» **OBJETIVO DA TAREFA 1**:
Responda, segundo o texto sobre Jorge de Sena, às perguntas seguintes. Marque as respostas com as mesmas letras.
(a) Quantos escritores responderam ao inquérito «Falando de Jorge de Sena»?
(b) Em que número, mês e ano a revista O Tempo e o Modo dedicou o volume de homenagem?
(c) Com que crónica David Mourão-Ferreira fez a sua estreia em 1942?
» **OBJETIVO DA TAREFA 2**:
Indique se cada afirmação concorda com o texto sobre Jorge de Sena. Responda sim ou não e cite as palavras do texto que o decidem.
(a) Jorge de Sena estreou-se com o livro Peregrinação.
(b) O Colégio Moderno ficava no Porto.
(c) Todos os inquiridos responderam ao inquérito.
» **OBJETIVO DA TAREFA 3**: Retome o texto sobre Jorge de Sena a partir da sua última frase.

» **TEXTO**:
☆ ☆ ☆ ☆
Assim se fez. David Mourão- Ferreira é um dos vinte e três escritores, no total de trinta e nove inquiridos, que responderam ao inquérito «Falando de Jorge de Sena», inserto no volume de homenagem que a revista O Tempo e o Modo no seu nº 59, de Abril de 1968, lhe dedica, tendo passado, em 1967, o 25º aniversário da estreia literária de Sena, com o livro Peregrinação (1942). Por coincidência, é também em 1942 que o futuro autor de A Secreta Viagem ainda sob o nome de David Ferreira Filho, faz a sua estreia, com a publicação da crónica «Peraltas e Sécias», no Jornal Gente Moça [37] – orgão da Associação de Estudantes do Colégio Moderno, em Lisboa, propriedade do pai de Mário Soares.
☆ ☆ ☆ ☆
» **MATERIAL FORNECIDO**:
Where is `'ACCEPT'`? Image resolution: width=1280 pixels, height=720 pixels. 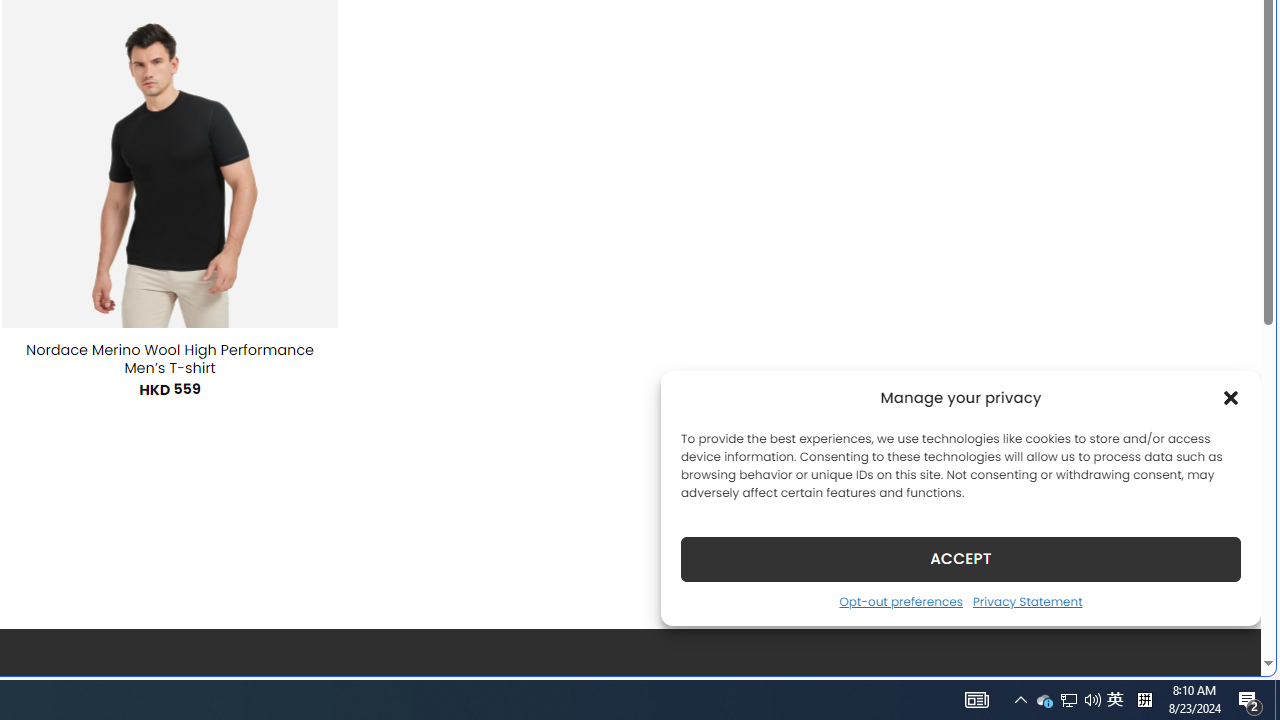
☆ ☆ ☆ ☆
» **RESULTADO DA TAREFA 1**:
(a) Vinte e três escritores, num total de trinta e nove inquiridos.
(b) No nº 59, de Abril de 1968.
(c) Com a crónica «Peraltas e Sécias».

» **RESULTADO DA TAREFA 2**:
(a) Sim: «com o livro Peregrinação (1942)».
(b) Não: «Colégio Moderno, em Lisboa».
(c) Não: «vinte e três escritores, no total de trinta e nove inquiridos, que responderam».

» **RESULTADO DA TAREFA 3**:
Mas voltemos ao inquérito de O Tempo e o Modo: Como é sabido, a primeira pergunta era a seguinte: ”Qual pensa ser o lugar que a obra de Jorge de Sena ocupa na literatura portuguesa contemporânea?” Na resposta de David não poderemos deixar de ver a maturação crítica que treze anos operaram. Pega de imediato na questão, no ponto em que a deixara em 1955, não na linha fracturante, mas no ponto da adesão:

Há mais de uma dúzia de anos, ao criticar As Evidências, tive ocasião de escrever o seguinte: «Jorge de Sena, quer como poeta quer como ensaísta, quer como dramaturgo, é porventura a personalidade mais rica mais complexa, mais importante, revelada depois de 1940». E não terei dúvidas em subscrever, ainda hoje, estas mesmas palavras. Manterei, inclusivamente, o adverbial «porventura», que o meu querido mestre António Sérgio me ensinou a prezar e que parece causar engulhos, de quando em quando, a certos camaradas mais novos.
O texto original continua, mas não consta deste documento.